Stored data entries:
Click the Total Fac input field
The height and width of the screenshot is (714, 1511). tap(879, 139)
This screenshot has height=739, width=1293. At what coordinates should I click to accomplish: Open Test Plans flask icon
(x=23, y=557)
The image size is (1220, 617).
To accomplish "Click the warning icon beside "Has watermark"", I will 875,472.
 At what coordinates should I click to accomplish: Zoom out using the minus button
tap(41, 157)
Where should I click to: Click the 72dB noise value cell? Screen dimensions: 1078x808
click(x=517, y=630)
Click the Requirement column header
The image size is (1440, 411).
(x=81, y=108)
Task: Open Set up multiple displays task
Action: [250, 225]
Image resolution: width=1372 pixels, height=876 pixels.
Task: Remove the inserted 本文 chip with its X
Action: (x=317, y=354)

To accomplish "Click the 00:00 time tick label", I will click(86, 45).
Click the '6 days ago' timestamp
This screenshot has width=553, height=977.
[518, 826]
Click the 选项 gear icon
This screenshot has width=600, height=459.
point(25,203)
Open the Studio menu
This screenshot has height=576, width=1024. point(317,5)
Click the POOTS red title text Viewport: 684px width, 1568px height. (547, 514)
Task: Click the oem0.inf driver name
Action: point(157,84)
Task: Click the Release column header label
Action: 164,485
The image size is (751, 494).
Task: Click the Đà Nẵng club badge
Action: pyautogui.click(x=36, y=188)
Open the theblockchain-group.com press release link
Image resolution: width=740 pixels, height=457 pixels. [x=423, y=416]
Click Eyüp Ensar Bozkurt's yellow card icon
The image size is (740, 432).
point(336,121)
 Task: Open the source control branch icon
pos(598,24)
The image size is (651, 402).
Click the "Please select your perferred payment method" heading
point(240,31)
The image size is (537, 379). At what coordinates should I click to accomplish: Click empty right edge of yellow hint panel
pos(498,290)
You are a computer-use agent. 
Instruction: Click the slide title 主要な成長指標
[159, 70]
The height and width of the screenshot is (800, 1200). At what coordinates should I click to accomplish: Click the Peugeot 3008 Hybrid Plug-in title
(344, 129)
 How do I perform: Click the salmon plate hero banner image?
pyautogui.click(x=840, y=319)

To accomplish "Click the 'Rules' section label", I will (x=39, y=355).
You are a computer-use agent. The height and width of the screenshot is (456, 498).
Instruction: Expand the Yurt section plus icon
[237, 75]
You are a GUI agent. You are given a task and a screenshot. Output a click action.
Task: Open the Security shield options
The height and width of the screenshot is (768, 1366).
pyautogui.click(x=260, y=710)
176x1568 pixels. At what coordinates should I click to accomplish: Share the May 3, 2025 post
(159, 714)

*To do*
Repeat exactly the lines from the one containing "The image size is (740, 432)." to the end of the records.

*Output for this exercise*
The image size is (740, 432).
point(336,121)
 Task: Open the source control branch icon
pos(598,24)
The image size is (651, 402).
Click the "Please select your perferred payment method" heading
point(240,31)
The image size is (537, 379). At what coordinates should I click to accomplish: Click empty right edge of yellow hint panel
pos(498,290)
You are a computer-use agent. 
Instruction: Click the slide title 主要な成長指標
[159, 70]
The height and width of the screenshot is (800, 1200). At what coordinates should I click to accomplish: Click the Peugeot 3008 Hybrid Plug-in title
(344, 129)
 How do I perform: Click the salmon plate hero banner image?
pyautogui.click(x=840, y=319)

To accomplish "Click the 'Rules' section label", I will (x=39, y=355).
You are a computer-use agent. The height and width of the screenshot is (456, 498).
Instruction: Expand the Yurt section plus icon
[237, 75]
You are a GUI agent. You are given a task and a screenshot. Output a click action.
Task: Open the Security shield options
The height and width of the screenshot is (768, 1366).
pyautogui.click(x=260, y=710)
176x1568 pixels. At what coordinates should I click to accomplish: Share the May 3, 2025 post
(159, 714)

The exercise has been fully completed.